I’ve just read this article, in the Guardian. It’s all about the trend for skinny skinny skinny male models. And it’s very interesting in that it shows that men’s bodies these days are starting to be public property in the same way that women’s bodies are (no, seriously – as the author of this article quite justifiably points out, addressing, one assumes, all of male humanity: ‘Do you know what it’s like to turn 12 and find your body subject to the scrutiny of the entire world? Do you know what it’s like to be constantly judged by the opposite sex and (perhaps more harshly) by your own? To be conditioned to view your body in such a way that you regularly find yourself in a public space (a park, a train carriage, or walking down a street) rating the legs, or bellies, or upper arms of everyone you pass in terms of the merits and failings of your own? Do you know how self-conscious that makes you, how disarmed, how confused, how dissatisfied, how unbelievably freaking vulnerable?’). Which is obviously terrible, because the human body should not be objectified, judged, dissected and criticised like that the whole time, no matter your gender or size.

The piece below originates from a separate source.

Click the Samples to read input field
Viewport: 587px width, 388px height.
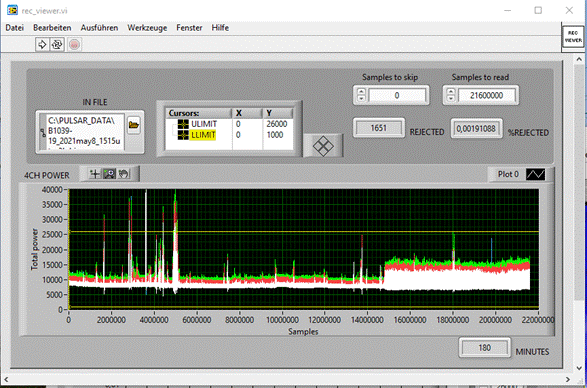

But anyway, what I mainly wanted to say was this: I really do not understand the attraction of skinny guys. I just do not get it. I find skinny men utterly weird in the same way that I find completely cleanshaven men slightly creepy. I do not get the attraction so many women seem to have to David Tennant or Matt Smith. I like a man who is bigger than me in all dimensions (I really have no objection to men with bigger boobs than me – if I did have such an objection I’d be right back looking at the skinny men and well just no). I like a man who is stronger than me, and a bit of fat never went amiss. Seriously.

Other than that I’m not particularly fussy about men. Or rather, I guess I am, but I have some slightly unusual ideas of what makes a man good-looking. And to be honest – as, again, the author of this article mentions – women actually don’t care that much about the looks of their man. We would all rather have someone with a good personality, who makes us feel good about ourselves and who makes us happy and who is happy when he is with us. Clever, funny, caring, and frankly it’s a massive turn-on to be wanted by someone. And actually, in the past, I have liked and gone out with and been attracted to skinny guys, because I’m fickle like that. But if you asked me to describe my ideal man in terms of looks he would be taller than me by a few inches, probably, broad-shouldered, strong, but not utterly ripped. And I know a number of girls who really really fancy skinny guys and I simply do not understand it, so having seen this article I wanted to register my confusion with the world.

Now let’s all have a nice long feminist-centred debate about manorexia, male grooming, and the pressure to look a certain way, and whether, after all these years, men possibly deserve it…?!!